Die Bedingungen für Werkverträge nach BGB orientieren sich an § 632 des BGB.

Nachträge können sowohl vor als auch nach Abschluss des Hauptvertrages vereinbart werden und dienen dazu, den ursprünglichen Vertrag an die sich während der Ausführung geänderten Bedingungen anzupassen.

Ursachen und Gründe für einen Nachtrag

Nachträge können aus unterschiedlichen Gründen erforderlich sein. Sie können zum Beispiel durch Änderungen der Bauherren, der Planer oder sogar durch Fehler in der ursprünglichen Planung entstehen.

Zudem ist nicht ausgeschlossen, dass eine Leistungsbeschreibung nicht den nationalen Anforderungen in § 7 Abschnitt 1 VOB/A sowie die EU-weiten Anforderungen in § 7 EU Abschnitt 2 VOB/A entspricht oder unvollständig ist.

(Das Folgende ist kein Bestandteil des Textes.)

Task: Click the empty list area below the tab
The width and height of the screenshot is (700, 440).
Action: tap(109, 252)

Wenn die Leistungsbeschreibung vom Auftraggeber oder dessen beauftragtem Architekten oder Planer erstellt wurde, gehen eventuelle Unvollständigkeiten oder Fehler oft zu Lasten des Auftraggebers. Je umfangreicher die Leistungsbeschreibung ausfällt, desto geringer ist der Spielraum für mögliche Nachträge.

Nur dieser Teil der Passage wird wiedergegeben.